#### [Dataset records]
****************************************
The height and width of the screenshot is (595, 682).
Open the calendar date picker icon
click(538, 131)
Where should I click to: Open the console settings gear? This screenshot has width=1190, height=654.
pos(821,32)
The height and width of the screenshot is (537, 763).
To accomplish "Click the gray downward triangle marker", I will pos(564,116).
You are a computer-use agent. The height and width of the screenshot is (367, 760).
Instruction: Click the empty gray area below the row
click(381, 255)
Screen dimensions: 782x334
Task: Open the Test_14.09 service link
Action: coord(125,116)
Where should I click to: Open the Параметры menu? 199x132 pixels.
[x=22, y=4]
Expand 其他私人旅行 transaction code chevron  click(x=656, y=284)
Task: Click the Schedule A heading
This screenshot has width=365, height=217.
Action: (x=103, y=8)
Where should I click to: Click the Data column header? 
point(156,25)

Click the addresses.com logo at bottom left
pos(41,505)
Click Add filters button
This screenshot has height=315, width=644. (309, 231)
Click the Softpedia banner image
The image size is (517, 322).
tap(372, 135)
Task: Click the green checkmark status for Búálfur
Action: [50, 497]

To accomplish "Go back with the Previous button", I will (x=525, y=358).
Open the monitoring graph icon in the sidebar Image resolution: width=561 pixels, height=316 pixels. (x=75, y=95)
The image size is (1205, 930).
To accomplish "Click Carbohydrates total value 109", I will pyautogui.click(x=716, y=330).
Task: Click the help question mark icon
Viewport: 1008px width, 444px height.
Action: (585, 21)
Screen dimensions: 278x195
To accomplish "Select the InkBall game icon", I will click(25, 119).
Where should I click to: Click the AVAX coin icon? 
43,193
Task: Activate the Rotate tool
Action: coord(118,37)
****************************************
Copy out every line of the data in which the word "will" is found.

To accomplish "Click the gray downward triangle marker", I will pos(564,116).
To accomplish "Go back with the Previous button", I will (x=525, y=358).
To accomplish "Click Carbohydrates total value 109", I will pyautogui.click(x=716, y=330).
To accomplish "Select the InkBall game icon", I will click(25, 119).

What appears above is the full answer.